The point of the letter is, please don’t intervene to stop my martyrdom. And so it’s entirely different in tone and structure and content because it’s a different type of letter. And this is very clear in the passage chapter two of letter to the Romans that I alluded to before. He says, pray then do not seek to confer any greater favor upon me then that I be sacrificed to God while the altar is still prepared. In other words, he knows he’s on his way to be martyred for Christ. And he’s asking the Romans, who he doesn’t yet know, but who he has a good word of mouth, experience of reputation. Of course, he’s not saying, let me tell you what to do. All he’s doing is making this request that they not interfere in his martyrdom and that they continue to pray for his church in Syria after he’s martyred.

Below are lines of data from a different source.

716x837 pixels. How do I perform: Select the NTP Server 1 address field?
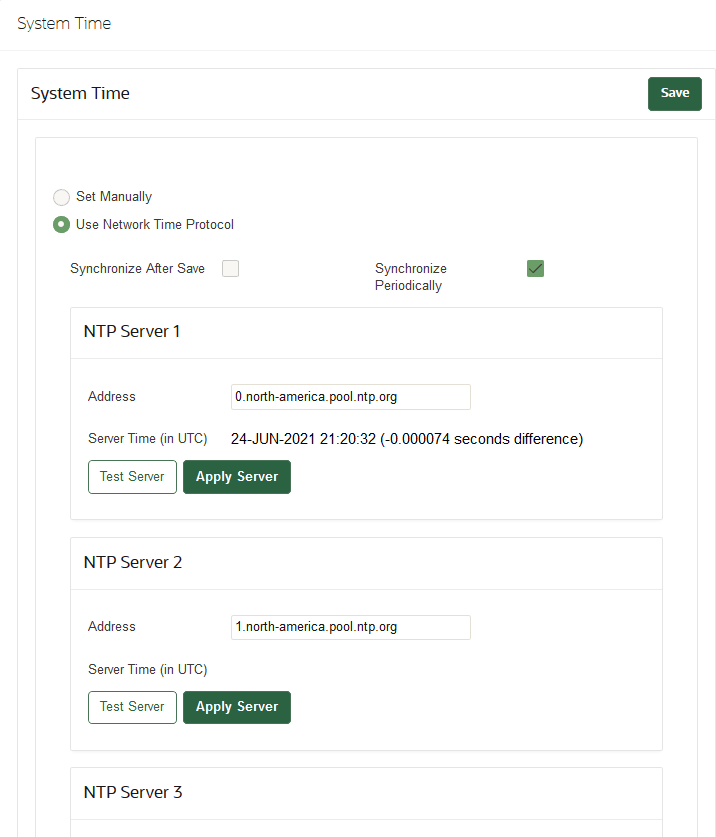click(350, 397)
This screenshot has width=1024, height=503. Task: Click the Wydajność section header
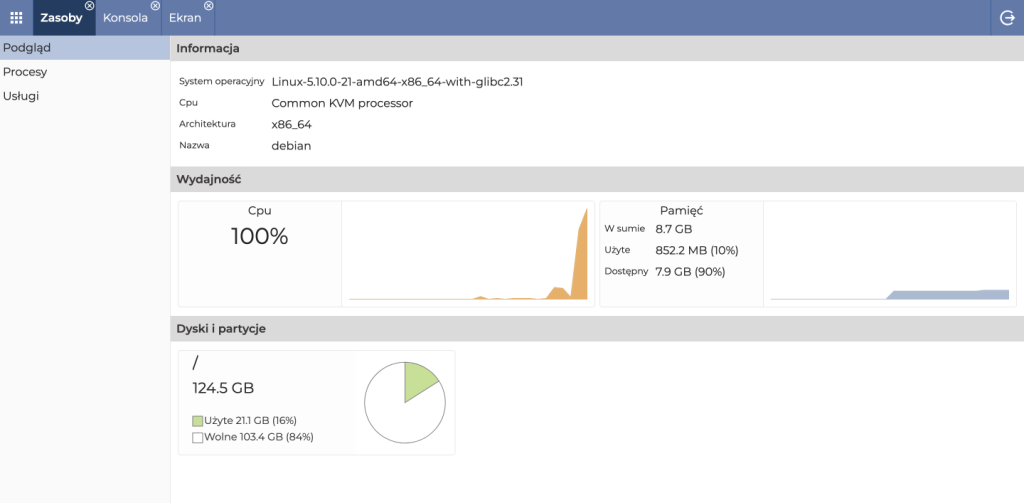(x=209, y=179)
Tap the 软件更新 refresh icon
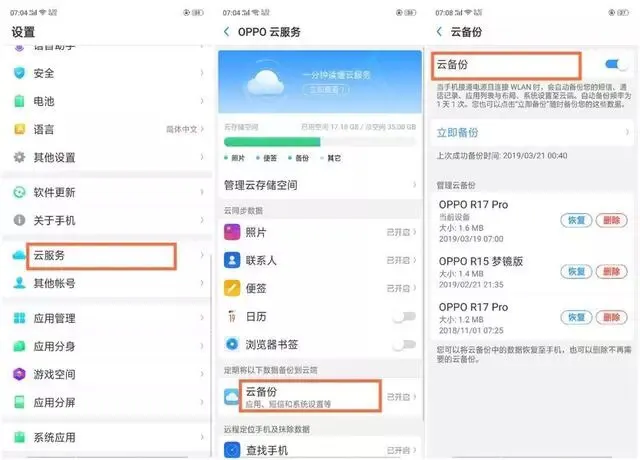This screenshot has height=460, width=640. pos(18,192)
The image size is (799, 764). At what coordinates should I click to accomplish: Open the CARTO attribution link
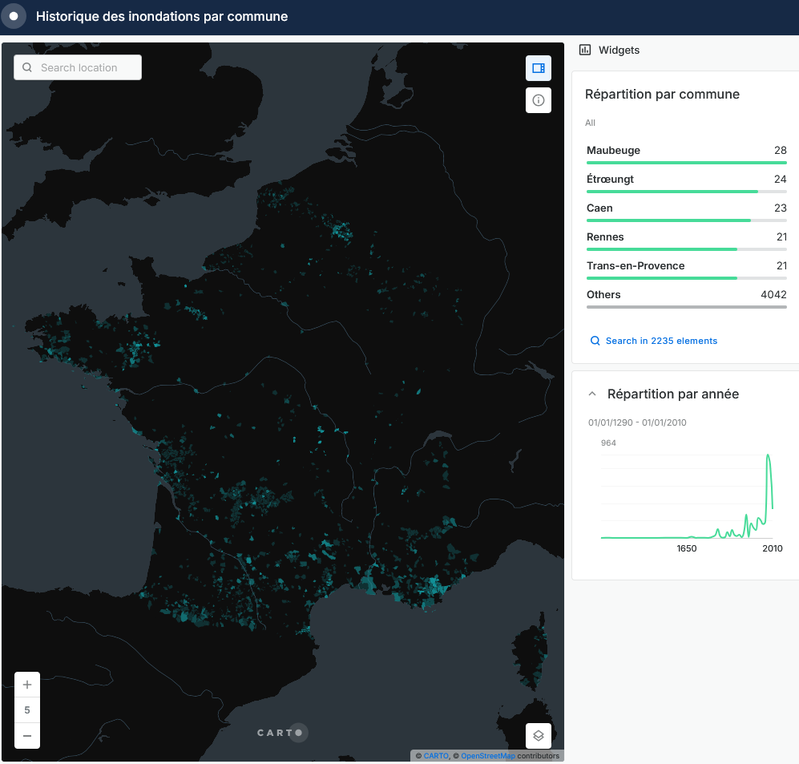pos(436,756)
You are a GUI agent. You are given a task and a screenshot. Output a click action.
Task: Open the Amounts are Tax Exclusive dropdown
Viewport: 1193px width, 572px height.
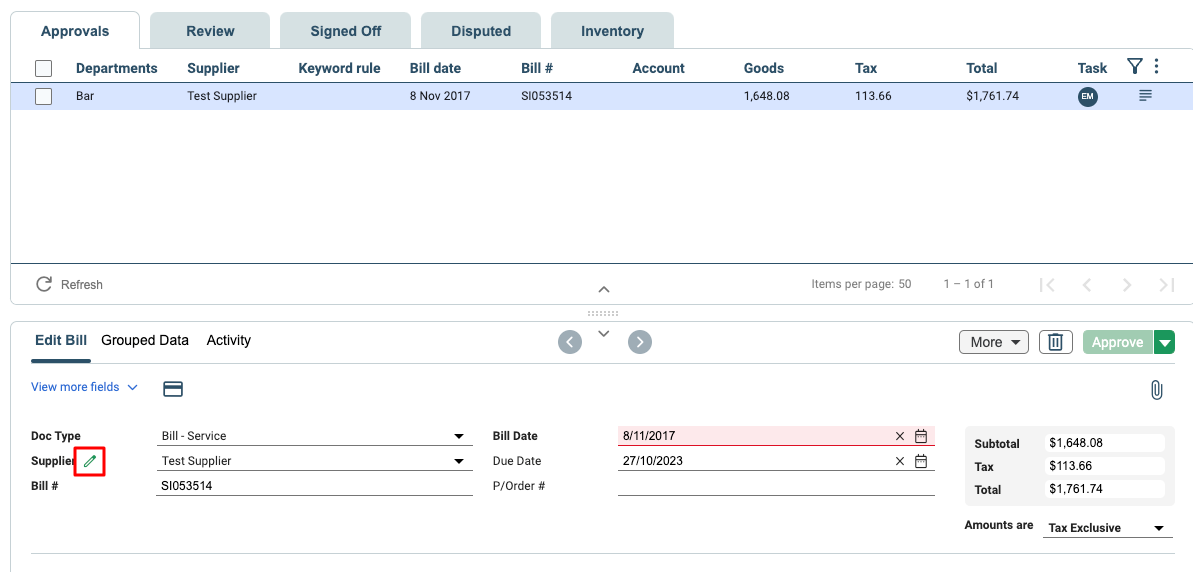(x=1159, y=528)
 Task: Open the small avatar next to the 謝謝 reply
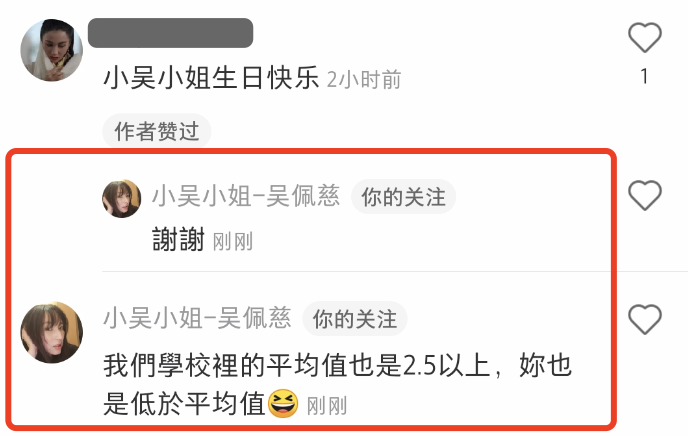pos(122,198)
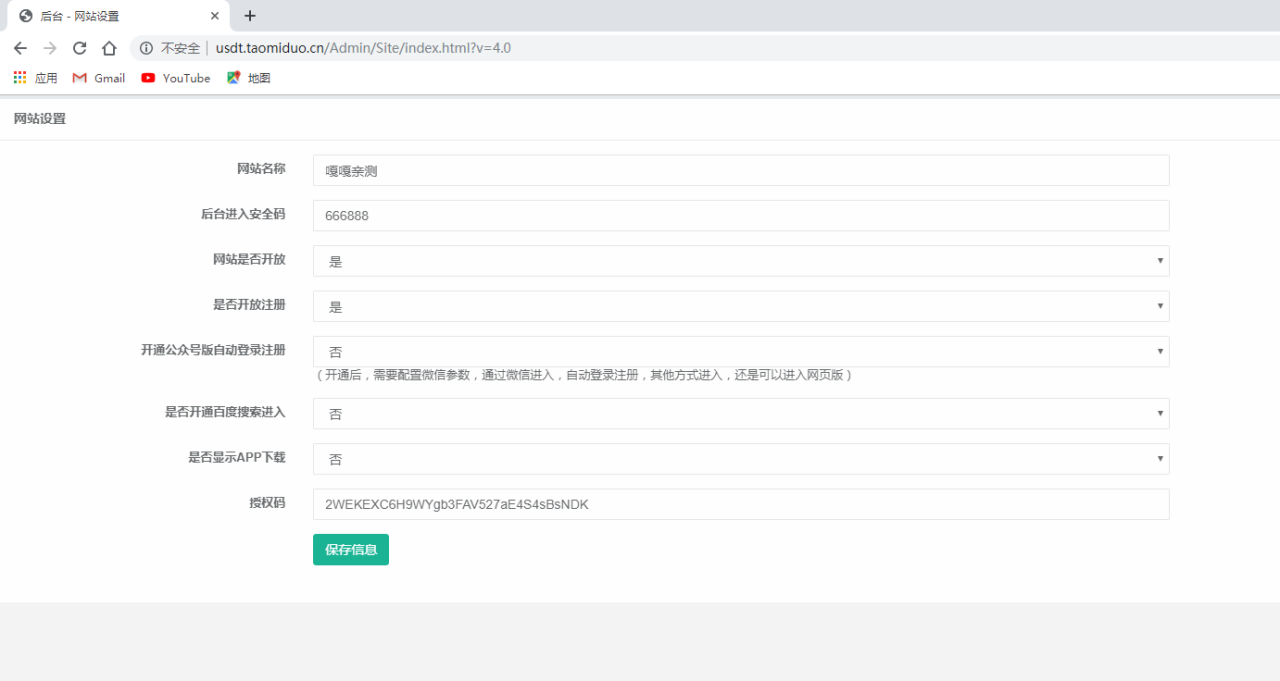The width and height of the screenshot is (1280, 681).
Task: Close the 后台 - 网站设置 tab
Action: 215,16
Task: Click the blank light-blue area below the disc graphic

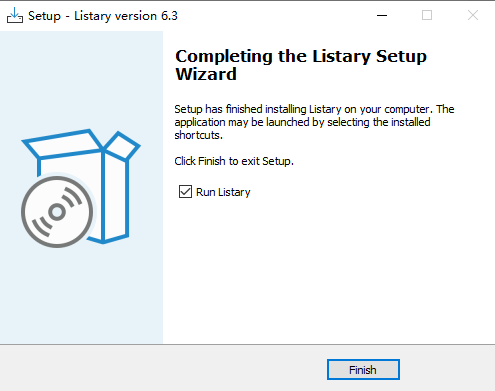Action: tap(81, 297)
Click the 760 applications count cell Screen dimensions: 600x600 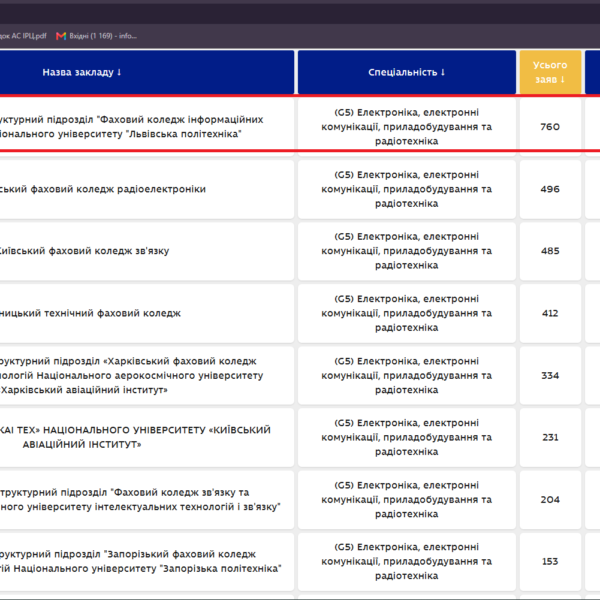pyautogui.click(x=550, y=127)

So for all those reasons, people making the Ignatian argument, this is worse than an argument from silence. Because if he’s silent on all three of the tiers of the three orders, why would we assume therefore the top tier doesn’t exist? And the bottom two tiers do. But it’s worse than an argument from silence. He’s not actually silent on the top tier. And it’s worse than an argument from silence because we know why this one reads differently than the other ones. And we also know that the fact that he’s calling them a church points to the fact in Ignatius’s own theology that they must have had a bishop. So for all those reasons, not only do Ignatius’s letters not disprove the early bishop of Rome, I think we can make a strong case that they prove there have been an early bishop of Rome, even if it was one Ignatius had not yet met. For Shameless Popery; I’m Joe Heschmeyer. God bless you.